The sale of shares in state-owned companies will affect the Crown's ability to address unresolved Maori claims over water and should be delayed, the Supreme Court was told today.
New Zealand's highest court is hearing an appeal by the Maori Council, which is attempting to stall the sale of up to 49 per cent of a series of state-owned enterprises (SOEs), a programme due to start with Mighty River Power before the end of June.
The Maori Council argues the Crown should delay the process until it had resolved natural resources issues.

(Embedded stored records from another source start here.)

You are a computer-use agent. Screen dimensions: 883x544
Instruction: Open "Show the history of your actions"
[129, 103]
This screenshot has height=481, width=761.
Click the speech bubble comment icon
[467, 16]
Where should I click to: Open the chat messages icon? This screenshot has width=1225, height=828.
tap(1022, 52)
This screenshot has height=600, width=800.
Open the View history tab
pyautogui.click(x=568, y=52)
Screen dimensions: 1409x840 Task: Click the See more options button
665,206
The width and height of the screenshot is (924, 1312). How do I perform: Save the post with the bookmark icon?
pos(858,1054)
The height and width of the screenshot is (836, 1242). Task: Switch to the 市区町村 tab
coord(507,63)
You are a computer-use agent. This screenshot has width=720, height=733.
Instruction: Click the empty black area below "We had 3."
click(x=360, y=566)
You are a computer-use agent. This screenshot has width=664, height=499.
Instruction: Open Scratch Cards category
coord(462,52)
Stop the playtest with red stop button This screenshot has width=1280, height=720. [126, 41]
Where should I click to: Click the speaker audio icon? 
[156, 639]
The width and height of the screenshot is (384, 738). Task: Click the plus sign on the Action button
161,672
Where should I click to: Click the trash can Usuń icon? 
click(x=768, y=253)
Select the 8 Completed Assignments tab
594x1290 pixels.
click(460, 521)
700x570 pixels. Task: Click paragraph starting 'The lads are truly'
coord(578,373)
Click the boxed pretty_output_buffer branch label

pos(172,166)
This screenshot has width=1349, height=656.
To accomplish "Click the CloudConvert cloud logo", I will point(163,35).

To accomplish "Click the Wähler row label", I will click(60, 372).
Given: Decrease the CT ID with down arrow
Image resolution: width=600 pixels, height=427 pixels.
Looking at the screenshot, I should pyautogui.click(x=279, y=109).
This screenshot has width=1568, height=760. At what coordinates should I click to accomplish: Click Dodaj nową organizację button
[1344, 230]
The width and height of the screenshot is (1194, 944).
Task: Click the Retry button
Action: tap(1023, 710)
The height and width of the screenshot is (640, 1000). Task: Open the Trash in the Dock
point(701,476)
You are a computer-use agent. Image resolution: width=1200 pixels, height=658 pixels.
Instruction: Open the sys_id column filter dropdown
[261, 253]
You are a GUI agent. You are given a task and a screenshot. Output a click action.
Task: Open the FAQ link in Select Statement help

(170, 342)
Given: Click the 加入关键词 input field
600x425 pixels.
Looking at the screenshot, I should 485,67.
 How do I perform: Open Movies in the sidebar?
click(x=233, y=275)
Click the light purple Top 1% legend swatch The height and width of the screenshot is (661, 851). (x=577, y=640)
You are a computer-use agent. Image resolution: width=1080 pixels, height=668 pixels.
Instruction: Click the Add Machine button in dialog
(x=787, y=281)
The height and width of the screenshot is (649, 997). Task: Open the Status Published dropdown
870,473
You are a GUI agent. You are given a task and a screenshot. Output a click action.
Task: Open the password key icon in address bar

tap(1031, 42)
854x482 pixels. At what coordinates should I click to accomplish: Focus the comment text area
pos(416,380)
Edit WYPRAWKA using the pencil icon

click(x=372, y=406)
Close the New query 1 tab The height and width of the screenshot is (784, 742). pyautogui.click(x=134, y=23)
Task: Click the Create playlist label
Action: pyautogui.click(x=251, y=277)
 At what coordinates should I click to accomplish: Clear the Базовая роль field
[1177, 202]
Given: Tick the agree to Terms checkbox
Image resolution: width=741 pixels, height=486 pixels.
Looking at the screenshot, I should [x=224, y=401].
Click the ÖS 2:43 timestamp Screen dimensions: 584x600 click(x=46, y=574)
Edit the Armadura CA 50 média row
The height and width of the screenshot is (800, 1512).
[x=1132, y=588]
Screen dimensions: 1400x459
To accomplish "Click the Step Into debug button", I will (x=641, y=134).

Representing the Maori Council, Colin Carruthers QC, told the court that the Crown had considerable control over the SOEs as they currently stood, but it would lose this level of control if shares were sold to third parties.
This would limit the Crown's ability to deal with the natural resources issues.
"Giving Maori direct and meaningful involvement in the power-generating SOEs after privatisation will not be possible," he said.
This was because the Crown would no longer be able to alter the company's constitution or statement or corporate intent.
"The measures cannot constitute major transactions," he said.
"To be approved by the board, the measures would need to be in the best interests of the companies. The measures cannot be oppressive, unfairly discriminatory, or unfairly prejudicial to any minority shareholder."
Carruthers opened his submissions by telling Chief Justice Dame Sian Elias that the Maori Council challenge was not seeking to undermine Parliament, or to argue that Parliament could not make laws contrary to the Treaty of Waitangi, or revisit any decision of the Legislature.
However Parliament had also passed legislation which stated that the programme must be carried out in a manner which was consistent with the Treaty.
Therefore privatisation must be implemented "after provision of a mechanism to ensure that the Crown's ability to take reasonable action to comply with its obligations to uphold the Treaty is not impaired", Carruthers argued.
He said that while the Crown said it acknowledged that Maori had some proprietary rights to water and geothermal resources, the reality was that the policy was to not recognise claims to water ownership on the basis of the incompatibility with New Zealand law.
The Chief Justice opened the hearing by greeting the packed public gallery in both Maori and English.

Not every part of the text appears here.